Readjustments in the Russian Camp were manifold: but these are as nothing, in the tumultuous business of the day. Carting of their baggage, every article of value, to that safe Wagenburg in the River; driving of cattle,—the very driving of cattle through Frankfurt, endless herds of them, gathered by the Cossacks from far and wide, "lasted for four-and-twenty hours." Oxen in Frankfurt that day were at the rate of ten shillings per head. Often enough you were offered a full-grown young steer for a loaf of bread; nay the Cossacks, when there was absolutely no bidder, would slaughter down the animal, leave its carcass in the streets, and sell the hide for a TYMPF,—fivepence (very bad silver at present). Never before or since was seen in Frankfurt such a Saturday, for bellowing and braying, and raging and tumulting, all through the day and through the night; ushering in such a Sunday too!

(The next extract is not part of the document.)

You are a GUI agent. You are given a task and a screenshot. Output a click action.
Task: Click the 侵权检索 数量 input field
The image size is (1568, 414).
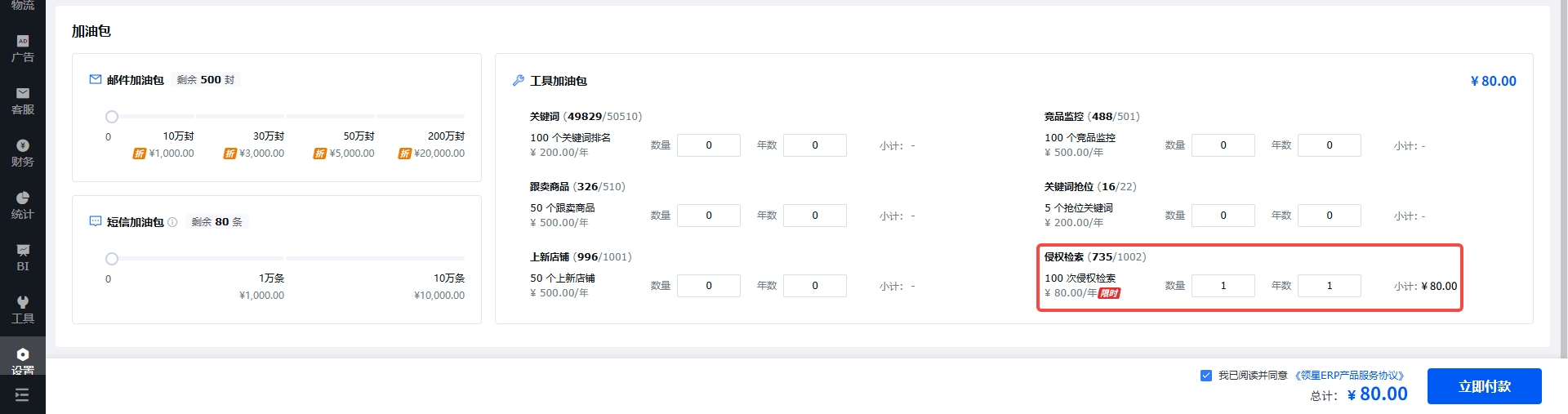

Sunday about 3 in the morning, Friedrich is on march again,—Russians still in their place; and Disposition FIRST, not SECOND at all, to be our rule of action! Friedrich, in Two Columns, marches off, eastward through the woods, as if for Reppen quite away from the Russians and their Muhlberg; but intending to circle round at the due point, and come down upon their right flank there (left flank, as he persists to call it), out of the woods, and clasp it in his arms in an impressive, unexpected way. In Two Columns; which are meant, as usual, to be the Two Lines of Battle: Seidlitz, with chosen Cavalry, is at the head of Column First, and will be Left Wing, were we on the ground; Eugen of Wurtemberg, closing the rear of Column First, will, he, or Finck and he together, be Right Wing. That is the order of march;—order of BATTLE, we shall find, had to alter itself somewhat, for reasons extremely valid!